His story and the latest Pink PP collection, the meaning behind.
“I have always loved cinema and during my adolescence I dreamed of becoming a movie director. When I discovered fashion and its narrative power, I decided to become a designer. It was for me a natural evolution of a dream.”
After High school, Pierpaolo Piccioli enrolls in the Istituto Europeo di Design, in Rome. Commitment sets in during the first years of work in the atelier. After his first experiences, in 1990 he arrives at Fendi to work on the brand’s accessory line. In this period he approaches the heart of the profession: the contact with high Italian craftsmanship and the possibility of experimenting with a new approach.
After Fendi, together with Maria Grazia Chiuri, he arrives at Valentino to develop the emerging accessory line. It is the beginning of a challenge: to lead the great tradition of the Valentino Couture from dresses to objects, maintaining intact the tradition, the cure and the creativity of its founder. The experiment works on all fronts. In 2008, Pierpaolo Piccioli e Maria Grazia Chiuri are nominated Valentino’s Creative Directors.

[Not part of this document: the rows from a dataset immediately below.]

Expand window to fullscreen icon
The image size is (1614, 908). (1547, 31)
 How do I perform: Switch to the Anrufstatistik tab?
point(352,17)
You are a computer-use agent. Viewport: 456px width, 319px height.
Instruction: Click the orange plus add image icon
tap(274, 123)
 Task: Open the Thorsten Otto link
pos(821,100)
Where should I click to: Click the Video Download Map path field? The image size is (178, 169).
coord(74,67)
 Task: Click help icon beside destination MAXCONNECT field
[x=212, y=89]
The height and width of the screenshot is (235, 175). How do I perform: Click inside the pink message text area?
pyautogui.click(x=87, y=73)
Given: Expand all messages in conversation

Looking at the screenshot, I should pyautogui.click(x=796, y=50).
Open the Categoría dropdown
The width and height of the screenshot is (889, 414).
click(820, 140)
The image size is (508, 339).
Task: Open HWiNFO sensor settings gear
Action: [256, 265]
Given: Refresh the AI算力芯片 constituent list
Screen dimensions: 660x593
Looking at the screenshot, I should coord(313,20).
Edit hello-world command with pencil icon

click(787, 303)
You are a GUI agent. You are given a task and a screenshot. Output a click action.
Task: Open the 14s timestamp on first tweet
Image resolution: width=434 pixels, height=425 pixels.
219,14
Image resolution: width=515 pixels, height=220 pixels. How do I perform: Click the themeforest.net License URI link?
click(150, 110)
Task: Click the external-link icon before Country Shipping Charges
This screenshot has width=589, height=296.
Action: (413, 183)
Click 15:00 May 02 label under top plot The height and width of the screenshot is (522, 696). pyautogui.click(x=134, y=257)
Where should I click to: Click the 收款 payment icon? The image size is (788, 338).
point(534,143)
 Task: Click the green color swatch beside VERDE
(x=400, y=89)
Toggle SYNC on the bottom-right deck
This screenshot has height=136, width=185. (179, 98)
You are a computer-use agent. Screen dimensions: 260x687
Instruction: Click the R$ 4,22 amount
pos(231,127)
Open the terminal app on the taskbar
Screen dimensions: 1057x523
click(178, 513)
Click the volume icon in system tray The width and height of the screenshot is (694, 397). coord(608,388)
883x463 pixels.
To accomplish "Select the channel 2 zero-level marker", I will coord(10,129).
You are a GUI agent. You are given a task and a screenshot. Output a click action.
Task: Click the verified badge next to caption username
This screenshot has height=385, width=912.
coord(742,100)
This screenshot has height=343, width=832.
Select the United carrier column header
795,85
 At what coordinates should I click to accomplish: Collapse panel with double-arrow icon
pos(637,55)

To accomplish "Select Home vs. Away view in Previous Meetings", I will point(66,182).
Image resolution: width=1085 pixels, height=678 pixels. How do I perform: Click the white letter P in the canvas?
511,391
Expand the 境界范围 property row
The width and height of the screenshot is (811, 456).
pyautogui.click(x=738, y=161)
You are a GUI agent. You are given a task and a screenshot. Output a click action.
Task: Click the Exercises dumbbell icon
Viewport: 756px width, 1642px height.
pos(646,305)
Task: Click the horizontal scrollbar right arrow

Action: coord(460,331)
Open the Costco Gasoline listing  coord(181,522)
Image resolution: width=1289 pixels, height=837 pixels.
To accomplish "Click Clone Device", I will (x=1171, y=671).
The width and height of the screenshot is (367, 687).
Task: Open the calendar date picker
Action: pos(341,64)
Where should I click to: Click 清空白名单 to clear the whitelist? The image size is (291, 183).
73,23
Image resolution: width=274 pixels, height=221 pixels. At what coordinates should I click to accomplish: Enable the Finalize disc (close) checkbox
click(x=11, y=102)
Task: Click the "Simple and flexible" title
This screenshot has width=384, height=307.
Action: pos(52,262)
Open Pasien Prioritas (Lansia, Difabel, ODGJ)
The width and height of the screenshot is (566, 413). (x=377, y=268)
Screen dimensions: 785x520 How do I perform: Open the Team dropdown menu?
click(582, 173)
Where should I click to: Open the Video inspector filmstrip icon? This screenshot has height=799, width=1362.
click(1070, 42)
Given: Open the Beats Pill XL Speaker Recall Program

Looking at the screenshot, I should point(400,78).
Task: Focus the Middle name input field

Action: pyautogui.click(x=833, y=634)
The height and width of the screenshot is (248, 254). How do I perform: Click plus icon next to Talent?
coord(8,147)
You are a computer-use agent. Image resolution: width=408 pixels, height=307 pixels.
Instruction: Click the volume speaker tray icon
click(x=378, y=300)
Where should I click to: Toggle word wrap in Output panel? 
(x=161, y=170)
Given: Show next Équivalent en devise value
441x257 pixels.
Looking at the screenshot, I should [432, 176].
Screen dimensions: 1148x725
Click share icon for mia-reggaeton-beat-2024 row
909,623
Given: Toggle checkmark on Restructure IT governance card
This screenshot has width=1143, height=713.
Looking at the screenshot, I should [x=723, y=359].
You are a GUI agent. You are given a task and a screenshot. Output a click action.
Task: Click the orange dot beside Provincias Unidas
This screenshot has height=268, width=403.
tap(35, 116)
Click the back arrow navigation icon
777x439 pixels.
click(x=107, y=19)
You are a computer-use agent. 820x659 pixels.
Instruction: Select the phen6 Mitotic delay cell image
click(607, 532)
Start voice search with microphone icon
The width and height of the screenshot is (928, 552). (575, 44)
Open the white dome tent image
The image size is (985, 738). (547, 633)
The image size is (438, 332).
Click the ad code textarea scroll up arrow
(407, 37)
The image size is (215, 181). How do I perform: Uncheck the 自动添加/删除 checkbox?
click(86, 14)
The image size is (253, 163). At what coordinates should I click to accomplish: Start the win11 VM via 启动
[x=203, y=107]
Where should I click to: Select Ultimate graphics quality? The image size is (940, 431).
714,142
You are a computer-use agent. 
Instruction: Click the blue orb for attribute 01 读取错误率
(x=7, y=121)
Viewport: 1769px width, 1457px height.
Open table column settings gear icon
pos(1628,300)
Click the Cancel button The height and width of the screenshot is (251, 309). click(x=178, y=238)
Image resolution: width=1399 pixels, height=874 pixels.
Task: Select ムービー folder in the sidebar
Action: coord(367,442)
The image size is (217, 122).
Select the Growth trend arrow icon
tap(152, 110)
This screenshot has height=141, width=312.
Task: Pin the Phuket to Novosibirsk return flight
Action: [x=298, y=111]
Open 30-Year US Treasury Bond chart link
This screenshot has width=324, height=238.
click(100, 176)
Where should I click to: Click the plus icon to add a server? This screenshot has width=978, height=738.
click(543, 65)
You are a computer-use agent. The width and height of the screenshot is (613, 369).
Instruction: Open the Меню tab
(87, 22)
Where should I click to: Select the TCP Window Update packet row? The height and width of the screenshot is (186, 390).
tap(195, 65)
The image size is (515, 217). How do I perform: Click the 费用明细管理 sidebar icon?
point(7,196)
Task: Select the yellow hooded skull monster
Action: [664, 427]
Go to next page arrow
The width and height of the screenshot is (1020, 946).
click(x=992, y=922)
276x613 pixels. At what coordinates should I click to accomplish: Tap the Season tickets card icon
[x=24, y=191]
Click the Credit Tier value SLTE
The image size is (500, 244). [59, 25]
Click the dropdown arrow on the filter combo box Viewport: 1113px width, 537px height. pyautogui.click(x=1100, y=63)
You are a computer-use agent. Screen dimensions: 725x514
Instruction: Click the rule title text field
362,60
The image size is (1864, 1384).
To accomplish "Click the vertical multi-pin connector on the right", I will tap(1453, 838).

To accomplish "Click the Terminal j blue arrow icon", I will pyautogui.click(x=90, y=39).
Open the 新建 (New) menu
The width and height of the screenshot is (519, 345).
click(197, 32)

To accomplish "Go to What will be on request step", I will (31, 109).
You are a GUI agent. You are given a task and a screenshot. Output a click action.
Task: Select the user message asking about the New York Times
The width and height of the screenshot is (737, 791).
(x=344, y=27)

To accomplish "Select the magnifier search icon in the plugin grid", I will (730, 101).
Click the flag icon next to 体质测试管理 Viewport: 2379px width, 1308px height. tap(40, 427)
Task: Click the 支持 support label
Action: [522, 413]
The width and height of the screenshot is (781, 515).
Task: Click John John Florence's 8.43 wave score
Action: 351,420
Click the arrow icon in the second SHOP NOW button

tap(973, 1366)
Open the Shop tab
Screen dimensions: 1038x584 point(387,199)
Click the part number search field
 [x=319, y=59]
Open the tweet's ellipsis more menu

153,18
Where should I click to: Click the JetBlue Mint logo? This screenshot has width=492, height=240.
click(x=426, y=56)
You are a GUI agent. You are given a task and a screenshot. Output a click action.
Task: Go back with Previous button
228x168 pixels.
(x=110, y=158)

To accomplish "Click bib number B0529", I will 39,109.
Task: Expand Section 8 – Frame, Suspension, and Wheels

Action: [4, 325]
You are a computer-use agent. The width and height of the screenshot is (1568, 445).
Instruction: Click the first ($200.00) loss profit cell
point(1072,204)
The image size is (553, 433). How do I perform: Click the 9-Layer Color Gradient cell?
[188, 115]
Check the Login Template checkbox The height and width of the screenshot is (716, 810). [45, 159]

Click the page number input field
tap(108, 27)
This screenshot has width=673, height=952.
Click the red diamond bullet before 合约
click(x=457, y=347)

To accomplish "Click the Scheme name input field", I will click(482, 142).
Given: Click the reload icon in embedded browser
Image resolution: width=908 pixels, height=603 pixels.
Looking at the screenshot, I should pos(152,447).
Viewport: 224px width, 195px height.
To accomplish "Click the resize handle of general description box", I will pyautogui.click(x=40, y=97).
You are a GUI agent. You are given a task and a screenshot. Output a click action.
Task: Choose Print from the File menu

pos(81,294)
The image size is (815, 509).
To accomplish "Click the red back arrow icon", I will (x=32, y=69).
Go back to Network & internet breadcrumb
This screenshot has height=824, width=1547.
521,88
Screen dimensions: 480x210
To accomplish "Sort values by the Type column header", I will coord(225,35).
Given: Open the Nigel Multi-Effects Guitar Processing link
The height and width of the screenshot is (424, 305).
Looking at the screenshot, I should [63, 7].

In a just a few years, Valentino has become a brand of reference for the fashion system and an international success case. In 2016, with the exit of Maria Grazia Chiuri, Pierpaolo Piccioli was nominated sole Creative Director of the Maison. It is the start of a new era, a further evolution for the Italian brand.
‘I am interested in the idea of humanism that nourishes creativity. The human connection that forms this Maison is for me the best team possible. Here I have discovered that no innovation can exist without a profound knowledge of tradition. At the same time, I know that the sense of limit that springs from this awareness gives you the freedom of thinking of how to trespass it. This, in synthesis, will be the new Valentino direction. A human narration, personal yet unanimous, of a story that is yet to be written.’
This season’s Valentino collection was entirely pink and black. Scored with different versions of Yazoo’s “Only You” – a nod to Piccioli’s individuality-highlighting premise – the collection continued his couture-ification of everyday codes, adapted for ready-to-wear. A t-shirt elongated into a draped minidress, a sporty jumpsuit morphed into a formalwear silhouette, and a generational cargo suit was imbued with a glamorous hourglass shape. Menswear dealt in the very oversized, from giant suits to puffer coats and highly embellished transparent evening tops, all of which will be sold in stores in just pink and black, the way it was presented, Piccioli vowed.
“I always want pink in my collections. It’s a colour I feel you can subvert better, because it already has a lot of meaning. It changed during the centuries: it was the colour of the power of men, then it became girlish… I like to subvert the idea. Today, it means different things.”